- Brief
Starting at the line that contains "[region] (107, 2567)", restate each line word for word through the final line of the data, keeping both ends.

Recorded data:
══════════════════════════════
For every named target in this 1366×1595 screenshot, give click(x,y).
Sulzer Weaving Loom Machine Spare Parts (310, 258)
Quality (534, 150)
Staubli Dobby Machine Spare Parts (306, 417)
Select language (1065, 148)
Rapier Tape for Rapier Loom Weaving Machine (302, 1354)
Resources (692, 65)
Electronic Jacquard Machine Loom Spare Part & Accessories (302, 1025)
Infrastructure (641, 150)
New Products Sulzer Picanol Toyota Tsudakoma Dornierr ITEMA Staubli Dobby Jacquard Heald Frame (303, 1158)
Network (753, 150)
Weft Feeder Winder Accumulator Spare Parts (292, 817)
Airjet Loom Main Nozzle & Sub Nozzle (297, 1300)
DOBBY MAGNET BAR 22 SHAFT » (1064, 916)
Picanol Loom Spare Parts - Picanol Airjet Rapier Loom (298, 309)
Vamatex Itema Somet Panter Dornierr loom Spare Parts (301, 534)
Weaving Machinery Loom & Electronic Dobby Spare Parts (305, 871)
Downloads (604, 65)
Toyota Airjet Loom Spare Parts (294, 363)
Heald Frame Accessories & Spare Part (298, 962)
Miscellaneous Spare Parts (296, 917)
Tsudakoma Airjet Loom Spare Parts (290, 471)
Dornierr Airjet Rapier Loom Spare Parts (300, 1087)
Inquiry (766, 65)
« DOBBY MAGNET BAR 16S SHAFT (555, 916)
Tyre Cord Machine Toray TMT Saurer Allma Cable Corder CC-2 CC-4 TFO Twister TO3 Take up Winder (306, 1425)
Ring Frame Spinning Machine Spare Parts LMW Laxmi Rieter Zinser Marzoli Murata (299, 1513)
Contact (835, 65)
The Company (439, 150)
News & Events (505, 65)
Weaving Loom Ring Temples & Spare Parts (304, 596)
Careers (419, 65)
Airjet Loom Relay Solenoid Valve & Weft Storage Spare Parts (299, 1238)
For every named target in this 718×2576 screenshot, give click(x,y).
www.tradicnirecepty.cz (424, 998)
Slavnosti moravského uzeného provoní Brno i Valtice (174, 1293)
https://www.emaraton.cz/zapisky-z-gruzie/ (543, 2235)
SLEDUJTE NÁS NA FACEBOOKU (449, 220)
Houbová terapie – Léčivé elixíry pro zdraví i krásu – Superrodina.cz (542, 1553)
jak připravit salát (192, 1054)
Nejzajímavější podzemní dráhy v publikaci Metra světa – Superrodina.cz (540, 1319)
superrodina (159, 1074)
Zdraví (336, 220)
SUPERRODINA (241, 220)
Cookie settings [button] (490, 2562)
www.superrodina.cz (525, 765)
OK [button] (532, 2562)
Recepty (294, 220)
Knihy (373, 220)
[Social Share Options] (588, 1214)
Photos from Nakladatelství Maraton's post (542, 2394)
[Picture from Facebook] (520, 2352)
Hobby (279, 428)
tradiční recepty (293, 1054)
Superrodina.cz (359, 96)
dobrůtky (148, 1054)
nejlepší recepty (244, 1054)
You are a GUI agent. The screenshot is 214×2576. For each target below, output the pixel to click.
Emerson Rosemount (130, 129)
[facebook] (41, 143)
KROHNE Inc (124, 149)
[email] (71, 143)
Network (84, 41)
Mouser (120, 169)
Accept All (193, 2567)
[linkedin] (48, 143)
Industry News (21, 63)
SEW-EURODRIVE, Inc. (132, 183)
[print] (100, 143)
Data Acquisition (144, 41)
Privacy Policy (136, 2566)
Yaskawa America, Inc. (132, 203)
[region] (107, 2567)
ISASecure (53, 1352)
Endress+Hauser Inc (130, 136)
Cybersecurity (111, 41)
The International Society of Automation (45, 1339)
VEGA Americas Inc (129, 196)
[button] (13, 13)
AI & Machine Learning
══════════════════════════════
- Result below
[region] (107, 2567)
ISASecure (53, 1352)
Endress+Hauser Inc (130, 136)
Cybersecurity (111, 41)
The International Society of Automation (45, 1339)
VEGA Americas Inc (129, 196)
[button] (13, 13)
AI & Machine Learning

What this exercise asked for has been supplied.